Now if St. John wrote, as Mr. Halcombe says,

in the earliest days of Christianity, he would have been more or less than human, if his writings had not reflected the triumph of the moment. They must have been inspired with hope and the sense of coming victory. But, on the contrary, they are permeated with gloom, and with the feeling that though not crushed or capable of being crushed, yet the revelation of Christ in many quarters was not making way. And this is true of the Gospel as much as of the Epistle. Look, for example, at the use which St. John makes of that word, "the world" in both of them. It is not a new word.
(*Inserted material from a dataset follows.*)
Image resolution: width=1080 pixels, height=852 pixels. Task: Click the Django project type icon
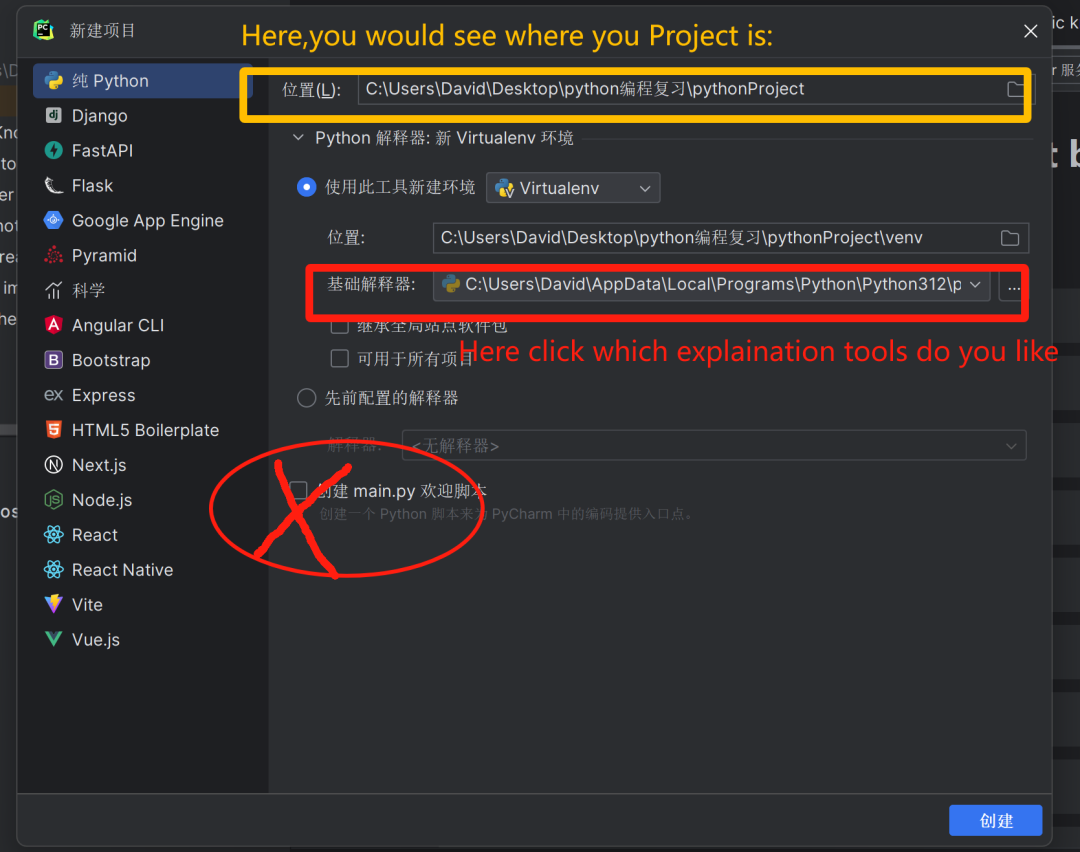(54, 115)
St. Mark uses it twice; St. Luke three times in his Gospel and once in the Acts of the Apostles. SS. Peter, Paul, Matthew, James, and the author of the Epistle to the Hebrews employ it still more frequently. But with St. John it is a keyword. He repeats it twenty-one times in the Epistle, seventy-eight times in the Gospel. And its meaning has been deepened. St. Luke spoke of all the kingdoms of the world. St. Paul teaches that the world by nature knew not God. But with St. John the kingdom of the world is the antithesis of the kingdom of God. Ignorance has been succeeded by active hatred. No compromise is possible. "We are of God, and the whole world lieth in the evil one." This is the result of ripe experience. This is a sign that the power of Rome was stirring itself. Tertullian thought it impossible for the Roman emperors ever to become Christian. His opinion was the natural, if too literal, deduction from the teaching of St. John.
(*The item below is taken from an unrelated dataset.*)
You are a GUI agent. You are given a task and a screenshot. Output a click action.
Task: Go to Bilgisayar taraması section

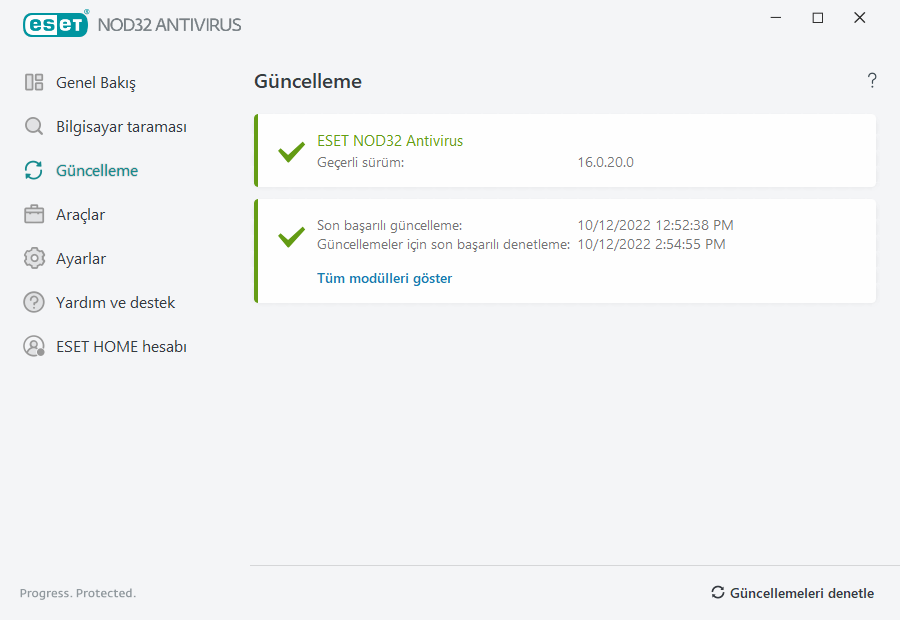(121, 127)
Again, the fulfilment of Scripture by Christ was an engrossing study in the first ages. It was the subject of endless discussion with the Jews. But it was not merely a weapon to confute or persuade them it was one of the strongest means of establishing the Christians themselves, both Jews and Gentiles, in the faith. St. Peter began. the investigation on the day of Pentecost, and it was continued not only in the East, as St. Matthew's Gospel testifies, but by St. Paul in his Epistles, by St. Luke in the Acts of the Apostles, in St. Peter's First Epistle, and in the Epistle to the Hebrews. St. John draws attention to four fulfilments, which are not expressly noticed else where. They all relate to the passion, and all occur in the nineteenth chapter. (1) They parted my garments among them, and upon my vesture did they cast lots. (2) When I was thirsty, they

gave me vinegar to drink. (3) A bone thereof shall not be broken. (4) They shall look on Him whom they pierced. St. Mark knows nothing of these fulfilments. Some of them, especially the third, are so recondite that they are not likely to have been discovered in the primitive times.
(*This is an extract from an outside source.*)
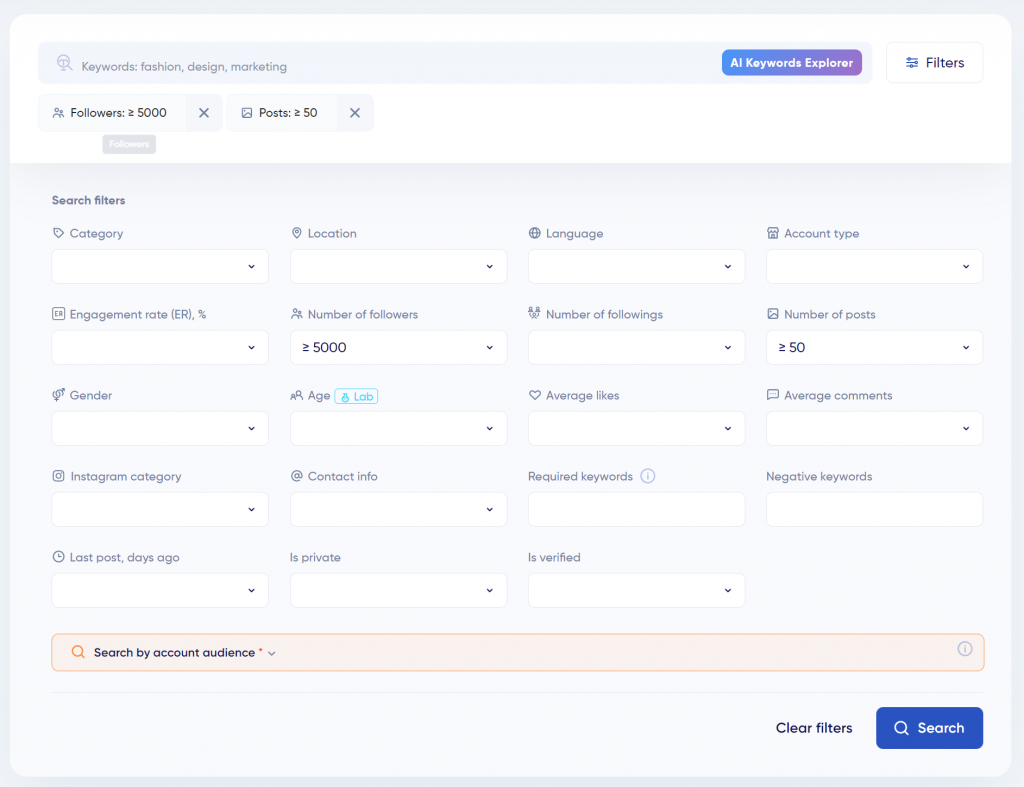Click the AI Keywords Explorer button
The height and width of the screenshot is (787, 1024).
coord(791,62)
St. John not only gives the incident of the drawing of a sword and cutting off the high priest's domestic servant's ear on the night of the arrest, but says that St. Peter committed the outrage and Malchus suffered it. If both men were dead, there could be no harm in publishing their names. Otherwise some trouble might be apprehended, or why did the Synoptists suppress the information?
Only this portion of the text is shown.